Subsidies Don’t Cause Obesity

It’s blame that our industry has experienced many times — accusations that government agricultural supports are negatively impacting consumer health.

Recently, the Ohio Public Interest Research Group released a statement claiming that farm subsidies are making our kids fat rather than supporting the growth of healthy, nutritious food. The study focused on high fructose corn syrup stating that 14 of the 37 ingredients in Twinkies are made with federal subsidies.

Federal farm programs are criticized often, especially in light of discussions about the national deficit and pending 2012 Farm Bill.

Unfortunately, people are pointing the finger at the wrong culprit. Seventy-five percent of the Farm Bill regards nutrition programs including school lunches, food stamps and the Special Supplemental Nutrition Program for Women, Infants and Children (WIC), yet the parameters of these programs aren’t receiving criticism.

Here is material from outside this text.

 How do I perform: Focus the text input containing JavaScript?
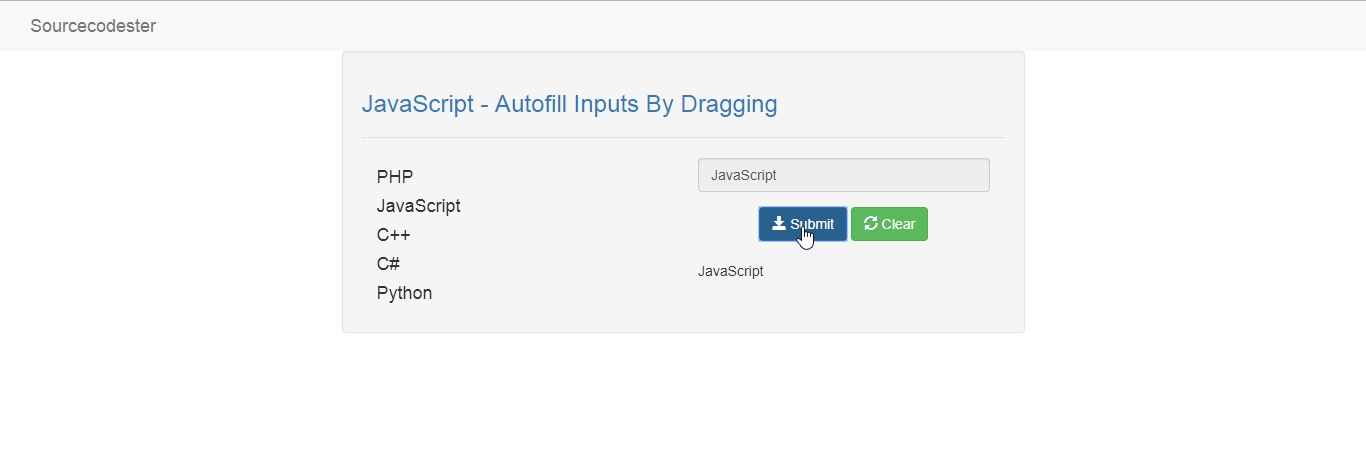(x=844, y=175)
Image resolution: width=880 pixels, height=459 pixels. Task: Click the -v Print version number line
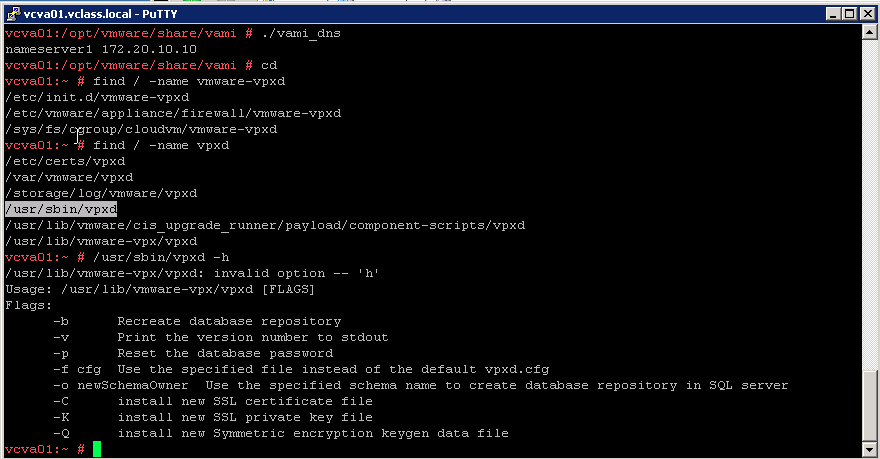pyautogui.click(x=221, y=337)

To really influence kids’ health, we need to educate them about the types of food to eat and how much to eat. The broad-based allegation that the assistance some farmers receive to provide affordable, abundant food for the country is the reason for a child obesity epidemic is outrageous. Farm programs are designed and used to help farmers manage risk from year-to-year uncertainty and to help our nation maintain a stable food supply.

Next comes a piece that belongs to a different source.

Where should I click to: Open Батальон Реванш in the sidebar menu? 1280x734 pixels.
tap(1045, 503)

The Ohio Small Grains Marketing Program has launched the “Food for Thought Challenge” — a campaign to change attitudes and behaviors about healthy eating in Ohio’s school communities.

Ten Ohio FFA chapters will be selected to receive $500 to develop campaign activities in their school. The best chapter program will be awarded $2,000 at the Ohio State FFA Convention next spring.

As industry advocates, it’s important to clarify, if and when possible, that it is an individual’s personal eating and exercise habits that affect his or her health, to help consumers and the media understand the truth of this far-fetched misconception.